For the entries below, print exactly the lines between the line holding "Screen dimensions: 1920x1038" and the line holding "You are a computer-use", inclusive, and nothing else.

+++ Provided entries

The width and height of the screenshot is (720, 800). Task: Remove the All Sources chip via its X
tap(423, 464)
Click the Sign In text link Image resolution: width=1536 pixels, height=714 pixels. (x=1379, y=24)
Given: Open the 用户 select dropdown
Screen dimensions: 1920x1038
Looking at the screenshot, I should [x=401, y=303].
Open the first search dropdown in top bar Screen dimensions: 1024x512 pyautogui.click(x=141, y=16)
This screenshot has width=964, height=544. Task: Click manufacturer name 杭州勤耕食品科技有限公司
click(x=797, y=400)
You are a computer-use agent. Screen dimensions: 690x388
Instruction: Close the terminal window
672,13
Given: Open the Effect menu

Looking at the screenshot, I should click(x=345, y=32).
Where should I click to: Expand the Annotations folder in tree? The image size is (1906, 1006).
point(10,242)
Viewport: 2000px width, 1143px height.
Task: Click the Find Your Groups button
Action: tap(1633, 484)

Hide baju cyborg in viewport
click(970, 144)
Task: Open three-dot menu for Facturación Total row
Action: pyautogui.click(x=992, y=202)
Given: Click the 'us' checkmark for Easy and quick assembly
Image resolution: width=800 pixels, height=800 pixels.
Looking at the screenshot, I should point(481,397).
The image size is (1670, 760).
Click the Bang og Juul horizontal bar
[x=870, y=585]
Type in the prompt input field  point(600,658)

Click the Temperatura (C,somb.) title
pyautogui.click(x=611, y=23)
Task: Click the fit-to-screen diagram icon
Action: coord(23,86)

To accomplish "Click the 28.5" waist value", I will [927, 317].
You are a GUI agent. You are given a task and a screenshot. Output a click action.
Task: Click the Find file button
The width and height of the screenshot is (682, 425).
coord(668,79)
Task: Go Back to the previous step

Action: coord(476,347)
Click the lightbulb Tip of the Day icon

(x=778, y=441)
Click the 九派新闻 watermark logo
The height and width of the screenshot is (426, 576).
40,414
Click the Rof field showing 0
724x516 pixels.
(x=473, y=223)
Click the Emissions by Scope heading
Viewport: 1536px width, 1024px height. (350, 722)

++++++

◆ Worked solution ◆
Screen dimensions: 1920x1038
Looking at the screenshot, I should [x=401, y=303].
Open the first search dropdown in top bar Screen dimensions: 1024x512 pyautogui.click(x=141, y=16)
This screenshot has width=964, height=544. Task: Click manufacturer name 杭州勤耕食品科技有限公司
click(x=797, y=400)
You are a computer-use agent. Screen dimensions: 690x388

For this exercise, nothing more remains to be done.